> **Consigne**:
Relevez, dans le texte ci-dessous sur les injures du capitaine Haddock, tous les noms de personnes ou de personnages qui y sont cités.

> **Document source**:
------------------------

Une communication du docteur Daumière

lundi 14 juin 2021

Caractérisé par son aversion pour l’eau, l’hydropathe peut-il, d’un coup, devenir abstème ? Oui, mais avec un sérieux coup de pouce de la science.
Illustration avec le cas du capitaine Haddock.

Abstème, hydropathe : voilà deux mots qui mériteraient de figurer dans la liste des injures du capitaine Haddock. L’ami de Tintin est on le sait, d’un tempérament tempétueux. Ses colères sont connues pour s’accompagner d’une déferlante de mots qui, pris un à un, n’auraient rien de blessant. On en dénombre plus de 220, injures et jurons, choisis par Hergé à cause de leur sonorité et, en général, d’un sens énigmatique pour le commun des lecteurs -et d’abord pour les jeunes qui furent les premiers lecteurs des aventures de Tintin et qu’il convenait de ne pas choquer.

L’injure haddockienne trouve sa puissance dans sa sonorité et dans l’incongruité de son emploi.

Abstème et hydropathe sont deux mots qui ne vont pas bien ensemble. L’abstème est celui qui ne boit pas de vin. Dans le droit canon, une telle aversion l’empèche de communier aux saintes espèces et lui interdit donc, sauf dispense, l’accès au sacerdoce.

Le sort de l’hydropathe est tout différent : il n’aime pas l’eau. Ce qui a été longtemps le cas du capitaine Haddock, jusqu’à l’album Tintin et les Picaros, vingt-troisième et dernière aventure complète du célèbre reporter, L’Alph-Art, la vingt-quatrième étant restée inachevée.

------------------------

> **Données à examiner**:
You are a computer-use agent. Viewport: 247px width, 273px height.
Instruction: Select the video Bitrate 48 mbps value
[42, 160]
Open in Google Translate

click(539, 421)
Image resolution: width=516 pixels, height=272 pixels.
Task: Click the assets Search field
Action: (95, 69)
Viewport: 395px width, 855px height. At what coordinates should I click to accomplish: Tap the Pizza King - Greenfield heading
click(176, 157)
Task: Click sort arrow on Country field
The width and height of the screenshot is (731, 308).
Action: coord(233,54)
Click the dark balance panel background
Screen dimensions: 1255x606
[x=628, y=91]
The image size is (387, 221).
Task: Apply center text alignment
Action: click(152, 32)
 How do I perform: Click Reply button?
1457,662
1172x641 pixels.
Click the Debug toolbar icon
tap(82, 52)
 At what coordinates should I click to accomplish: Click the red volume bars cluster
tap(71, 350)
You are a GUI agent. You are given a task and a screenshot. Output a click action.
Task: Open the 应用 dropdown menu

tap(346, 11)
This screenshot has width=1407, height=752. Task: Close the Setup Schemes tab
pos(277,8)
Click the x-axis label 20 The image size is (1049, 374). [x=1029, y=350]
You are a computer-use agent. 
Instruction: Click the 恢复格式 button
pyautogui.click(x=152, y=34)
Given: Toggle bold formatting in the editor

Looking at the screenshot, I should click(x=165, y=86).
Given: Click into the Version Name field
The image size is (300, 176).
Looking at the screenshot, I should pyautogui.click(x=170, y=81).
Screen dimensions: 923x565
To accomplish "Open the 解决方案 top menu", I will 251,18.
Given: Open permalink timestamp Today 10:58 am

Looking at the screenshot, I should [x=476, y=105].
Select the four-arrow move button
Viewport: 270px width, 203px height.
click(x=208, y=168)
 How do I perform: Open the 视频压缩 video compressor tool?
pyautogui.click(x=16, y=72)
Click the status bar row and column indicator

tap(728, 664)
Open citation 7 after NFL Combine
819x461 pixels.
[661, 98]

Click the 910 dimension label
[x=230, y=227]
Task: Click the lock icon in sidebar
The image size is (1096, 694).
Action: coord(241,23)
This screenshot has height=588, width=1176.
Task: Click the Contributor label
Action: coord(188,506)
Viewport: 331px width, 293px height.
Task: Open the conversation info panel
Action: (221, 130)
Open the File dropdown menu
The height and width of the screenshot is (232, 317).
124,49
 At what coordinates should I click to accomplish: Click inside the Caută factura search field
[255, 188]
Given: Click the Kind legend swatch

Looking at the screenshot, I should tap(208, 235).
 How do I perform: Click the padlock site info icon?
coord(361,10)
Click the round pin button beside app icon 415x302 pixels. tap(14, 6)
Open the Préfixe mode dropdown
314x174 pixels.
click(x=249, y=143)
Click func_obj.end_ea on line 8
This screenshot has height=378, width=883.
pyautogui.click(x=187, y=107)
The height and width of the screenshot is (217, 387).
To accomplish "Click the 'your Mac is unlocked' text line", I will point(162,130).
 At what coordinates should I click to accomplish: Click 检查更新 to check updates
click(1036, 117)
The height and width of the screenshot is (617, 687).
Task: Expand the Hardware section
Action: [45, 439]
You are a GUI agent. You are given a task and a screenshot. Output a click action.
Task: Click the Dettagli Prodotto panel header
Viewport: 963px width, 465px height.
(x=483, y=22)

------------------------

> **Réponse**:
- Le docteur Daumière
- Le capitaine Haddock
- Tintin
- Hergé